The brothers who were sent there saw however a poor population with a high percentage of children who were unable to read and write. They remembered the schools Zwijsen had started for the poor and they started taking care of orphans on Santa Rosa and shortly thereafter on Scherpenheuvel. Of course, the General Board in Tilburg had to decide on these projects, but not quite so. The local brothers just did both, one official and the other unofficial. The rule of thumb was that for each wealthy child there should be at least one poor child receiving education.

In the 1970s and 1980s, when the congregation was declining in numbers and had moved its field of work to other countries as well, the number of brothers in Curaçao started to diminish. The educational projects they had started were taken over by people from the local population.

In 2016, the St. Thomas College Foundation, set up a permanent exhibition in Huize Scherpenheuvel, the place from where the brothers had been working, as a sign of appreciation for all the work the brothers had done for over a century, in the area of education, formation, culture and sport.

Surinam

In December 1901, the then bishop of Paramaribo, Bishop Wulfingh, requested the superior general of the brothers, to send brothers to start an orphanage for boys. That request was well received. The superior wrote a letter to all the brothers in the Netherlands asking who would be interested in this mission. 90 Brothers responded and showed interest! That was about 10% of the total number of brothers. So from the beginning there was a lot of interest to work in Surinam.

The brothers have been in Surinam since 1902, until 2012. The emphasis of their work has always been on education, but in addition, the brothers also had a boarding school and a printing press, supporting the local church and numerous youth associations. Some other activities supported by the brothers were the Christophorus boarding school for children from the interior of Surinam, and the activities for the deaf in the Kennedy Foundation.

The last three brothers in Surinam were Laurenti Verhoeven, Johannes van Berkel and Lambertus Berkers who lived there until 2012. After their retirement, they did mainly voluntary work. After a solemn farewell meeting on February 19, 2012, they returned to the Netherlands. We trust that their work is now being continued by laypeople.


Christoforus boarding school in Paramaribo, Surinam

Surinam says farewell to Brother Laurenti  (2012)

 


Community in Lubunda, Congo (1960)

Congo

In 1958 the congregation sent missionaries to Congo. This choice was given by the missionary encyclical Fidei Donum (gift of faith) of Pope Pius XII from 1957. The Pope asked religious from richer countries to cooperate in the mission of the Church in poorer countries. The brothers heard this request and from 1958 till 1975 they have been active in French-speaking primary education and also started a secondary business school in Congo.

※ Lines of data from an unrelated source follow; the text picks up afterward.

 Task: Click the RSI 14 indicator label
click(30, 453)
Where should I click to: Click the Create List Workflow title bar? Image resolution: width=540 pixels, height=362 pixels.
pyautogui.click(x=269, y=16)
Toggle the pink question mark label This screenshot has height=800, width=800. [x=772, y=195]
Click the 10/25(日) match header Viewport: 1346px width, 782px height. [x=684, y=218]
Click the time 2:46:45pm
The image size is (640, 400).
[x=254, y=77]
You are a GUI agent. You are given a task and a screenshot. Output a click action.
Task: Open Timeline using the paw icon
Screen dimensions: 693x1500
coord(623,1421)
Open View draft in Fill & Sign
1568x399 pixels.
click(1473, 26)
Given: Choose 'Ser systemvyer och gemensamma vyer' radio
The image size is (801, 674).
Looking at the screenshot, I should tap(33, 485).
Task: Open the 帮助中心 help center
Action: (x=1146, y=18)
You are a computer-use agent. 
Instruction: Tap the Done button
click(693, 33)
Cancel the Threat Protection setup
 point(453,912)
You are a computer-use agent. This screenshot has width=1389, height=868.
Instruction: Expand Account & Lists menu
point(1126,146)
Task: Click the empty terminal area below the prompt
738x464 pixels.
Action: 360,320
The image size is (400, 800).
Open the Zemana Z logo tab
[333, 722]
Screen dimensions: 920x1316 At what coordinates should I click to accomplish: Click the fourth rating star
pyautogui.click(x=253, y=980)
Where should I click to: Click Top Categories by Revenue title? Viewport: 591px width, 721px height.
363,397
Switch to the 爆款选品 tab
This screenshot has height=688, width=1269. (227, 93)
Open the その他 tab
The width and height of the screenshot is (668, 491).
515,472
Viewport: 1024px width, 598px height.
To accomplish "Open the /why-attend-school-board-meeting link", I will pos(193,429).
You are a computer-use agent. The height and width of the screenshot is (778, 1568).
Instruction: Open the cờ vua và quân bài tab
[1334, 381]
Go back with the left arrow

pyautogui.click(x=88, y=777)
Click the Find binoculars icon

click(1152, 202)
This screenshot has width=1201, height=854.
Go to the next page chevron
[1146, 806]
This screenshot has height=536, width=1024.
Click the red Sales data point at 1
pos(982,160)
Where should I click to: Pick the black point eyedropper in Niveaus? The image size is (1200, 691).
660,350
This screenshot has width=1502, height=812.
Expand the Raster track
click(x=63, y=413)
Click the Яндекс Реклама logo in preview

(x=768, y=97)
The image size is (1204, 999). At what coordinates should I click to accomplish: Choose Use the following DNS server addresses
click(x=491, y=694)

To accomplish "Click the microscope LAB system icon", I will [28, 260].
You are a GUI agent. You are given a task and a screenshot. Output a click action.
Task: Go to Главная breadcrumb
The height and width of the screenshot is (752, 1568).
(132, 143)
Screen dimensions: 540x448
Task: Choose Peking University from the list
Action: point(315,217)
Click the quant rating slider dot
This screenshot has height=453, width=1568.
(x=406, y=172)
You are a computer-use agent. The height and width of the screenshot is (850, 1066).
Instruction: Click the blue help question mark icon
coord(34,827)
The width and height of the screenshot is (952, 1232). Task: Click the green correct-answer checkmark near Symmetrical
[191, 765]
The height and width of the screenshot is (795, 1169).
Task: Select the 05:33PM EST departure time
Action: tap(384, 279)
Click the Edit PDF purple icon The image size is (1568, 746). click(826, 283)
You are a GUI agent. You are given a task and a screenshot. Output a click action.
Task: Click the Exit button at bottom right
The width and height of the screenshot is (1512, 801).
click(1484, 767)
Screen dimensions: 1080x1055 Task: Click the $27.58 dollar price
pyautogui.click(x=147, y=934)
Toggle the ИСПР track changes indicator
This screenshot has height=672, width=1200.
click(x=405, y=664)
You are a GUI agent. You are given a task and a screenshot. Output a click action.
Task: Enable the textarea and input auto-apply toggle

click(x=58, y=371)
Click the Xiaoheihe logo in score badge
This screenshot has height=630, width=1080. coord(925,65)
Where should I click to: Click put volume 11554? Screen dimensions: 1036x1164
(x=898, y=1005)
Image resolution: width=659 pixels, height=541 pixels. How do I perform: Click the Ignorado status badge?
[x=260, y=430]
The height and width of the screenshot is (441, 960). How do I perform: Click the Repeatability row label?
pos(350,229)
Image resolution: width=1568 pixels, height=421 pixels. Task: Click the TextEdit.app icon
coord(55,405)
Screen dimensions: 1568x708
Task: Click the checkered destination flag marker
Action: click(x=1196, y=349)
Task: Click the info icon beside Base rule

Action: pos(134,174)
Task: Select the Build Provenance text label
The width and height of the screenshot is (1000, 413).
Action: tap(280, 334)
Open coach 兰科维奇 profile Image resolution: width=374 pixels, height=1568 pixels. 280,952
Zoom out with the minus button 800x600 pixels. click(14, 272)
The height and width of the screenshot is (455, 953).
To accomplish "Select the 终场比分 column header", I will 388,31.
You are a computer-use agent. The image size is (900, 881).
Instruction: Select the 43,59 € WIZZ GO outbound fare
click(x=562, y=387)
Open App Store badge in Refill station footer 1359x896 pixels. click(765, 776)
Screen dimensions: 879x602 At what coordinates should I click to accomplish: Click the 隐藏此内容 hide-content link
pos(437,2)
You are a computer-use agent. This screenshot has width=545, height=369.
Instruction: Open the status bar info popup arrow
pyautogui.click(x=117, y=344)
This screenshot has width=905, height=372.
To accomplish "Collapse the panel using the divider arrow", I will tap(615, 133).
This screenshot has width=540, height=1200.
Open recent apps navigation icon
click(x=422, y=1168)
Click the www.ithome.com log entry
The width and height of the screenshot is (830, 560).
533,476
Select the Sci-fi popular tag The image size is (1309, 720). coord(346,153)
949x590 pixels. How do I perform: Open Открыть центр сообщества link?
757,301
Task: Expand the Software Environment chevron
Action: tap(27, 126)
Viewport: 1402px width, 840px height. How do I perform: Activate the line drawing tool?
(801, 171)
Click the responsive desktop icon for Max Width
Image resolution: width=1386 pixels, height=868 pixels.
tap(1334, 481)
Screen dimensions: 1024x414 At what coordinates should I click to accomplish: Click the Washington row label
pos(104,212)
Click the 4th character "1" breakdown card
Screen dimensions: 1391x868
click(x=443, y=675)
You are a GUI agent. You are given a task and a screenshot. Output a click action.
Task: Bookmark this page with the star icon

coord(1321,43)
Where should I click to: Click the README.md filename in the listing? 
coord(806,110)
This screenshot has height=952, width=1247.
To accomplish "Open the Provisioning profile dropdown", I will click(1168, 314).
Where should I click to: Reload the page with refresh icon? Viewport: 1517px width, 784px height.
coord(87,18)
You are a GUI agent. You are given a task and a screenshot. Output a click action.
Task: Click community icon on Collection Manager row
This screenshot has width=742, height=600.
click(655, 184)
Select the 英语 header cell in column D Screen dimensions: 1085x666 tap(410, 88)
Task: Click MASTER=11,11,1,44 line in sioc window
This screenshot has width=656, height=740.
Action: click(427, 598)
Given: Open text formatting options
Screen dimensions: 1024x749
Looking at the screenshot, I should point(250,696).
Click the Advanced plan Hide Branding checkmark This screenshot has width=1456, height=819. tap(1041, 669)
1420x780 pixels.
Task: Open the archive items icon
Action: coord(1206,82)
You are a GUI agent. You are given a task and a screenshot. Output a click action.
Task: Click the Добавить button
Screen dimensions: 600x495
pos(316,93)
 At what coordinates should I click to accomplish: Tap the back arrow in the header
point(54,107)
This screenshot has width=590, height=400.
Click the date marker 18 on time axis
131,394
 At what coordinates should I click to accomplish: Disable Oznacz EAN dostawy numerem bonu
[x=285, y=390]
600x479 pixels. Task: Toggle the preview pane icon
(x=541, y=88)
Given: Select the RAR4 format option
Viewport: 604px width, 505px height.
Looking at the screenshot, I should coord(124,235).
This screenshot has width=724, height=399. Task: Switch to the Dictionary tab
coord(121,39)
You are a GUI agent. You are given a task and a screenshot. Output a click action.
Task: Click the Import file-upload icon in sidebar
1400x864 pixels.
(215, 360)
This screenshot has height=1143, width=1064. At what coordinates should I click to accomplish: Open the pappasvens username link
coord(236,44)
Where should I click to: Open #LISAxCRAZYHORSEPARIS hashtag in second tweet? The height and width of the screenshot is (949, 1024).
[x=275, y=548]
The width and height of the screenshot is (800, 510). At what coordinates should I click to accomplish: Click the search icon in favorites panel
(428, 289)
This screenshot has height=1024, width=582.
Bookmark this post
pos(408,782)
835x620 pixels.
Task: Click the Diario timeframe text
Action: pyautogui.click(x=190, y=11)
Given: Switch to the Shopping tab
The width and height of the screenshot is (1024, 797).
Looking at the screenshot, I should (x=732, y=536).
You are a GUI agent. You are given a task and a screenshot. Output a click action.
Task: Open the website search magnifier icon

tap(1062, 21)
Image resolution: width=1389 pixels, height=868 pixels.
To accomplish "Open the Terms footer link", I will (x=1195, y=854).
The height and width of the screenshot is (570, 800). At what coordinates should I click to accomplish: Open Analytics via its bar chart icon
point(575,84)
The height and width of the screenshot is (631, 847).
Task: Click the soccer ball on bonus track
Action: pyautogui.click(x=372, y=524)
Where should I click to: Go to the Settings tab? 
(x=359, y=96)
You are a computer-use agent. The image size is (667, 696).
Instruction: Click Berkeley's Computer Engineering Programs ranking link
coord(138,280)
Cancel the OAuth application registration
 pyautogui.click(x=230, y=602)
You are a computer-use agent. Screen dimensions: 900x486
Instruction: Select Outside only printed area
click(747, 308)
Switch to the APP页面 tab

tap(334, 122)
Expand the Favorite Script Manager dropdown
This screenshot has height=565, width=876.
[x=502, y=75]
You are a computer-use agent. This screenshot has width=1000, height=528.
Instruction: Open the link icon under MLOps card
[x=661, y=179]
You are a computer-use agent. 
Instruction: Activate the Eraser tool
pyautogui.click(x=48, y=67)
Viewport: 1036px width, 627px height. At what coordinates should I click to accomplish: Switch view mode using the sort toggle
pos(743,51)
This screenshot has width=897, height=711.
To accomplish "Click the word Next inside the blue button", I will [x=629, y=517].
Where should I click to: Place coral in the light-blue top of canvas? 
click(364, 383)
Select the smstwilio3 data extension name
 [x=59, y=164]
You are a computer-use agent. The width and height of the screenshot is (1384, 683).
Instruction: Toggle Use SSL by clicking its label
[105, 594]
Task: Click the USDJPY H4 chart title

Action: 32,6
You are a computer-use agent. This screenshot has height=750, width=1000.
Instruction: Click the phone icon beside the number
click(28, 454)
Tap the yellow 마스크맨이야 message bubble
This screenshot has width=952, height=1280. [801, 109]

Due to the deteriorating relationship between Church and state, the ban on religious education, and the acquisition of the Catholic schools and boarding schools by the government, it was decided to close the communities of the brothers in Tshikapa and Kananga. On July 15, 1975 the brothers went back to the Netherlands and Belgium.

United States and Ireland:

California

For nearly fifty years, the brothers also had houses in the United States; in Oxnard and Los Angeles. The communities there were established in 1963. The brothers in the US were especially active in education and pastoral work.

The California region had a thriving existence for a long time and counted about 15 brothers, but in the 1990s this number decreased mainly because older brothers moved back to the Netherlands. Four brothers were buried at the cemetery of Oxnard. In 2011, the last community in Los Angeles was closed, thereby suppressing the CMM region of California.

Ireland

In Cork, Ireland, a study community was located where the brothers could prepare for the mission in the African countries. They perfected their English and obtained university degrees in education which were accepted in in Kenya and Namibia.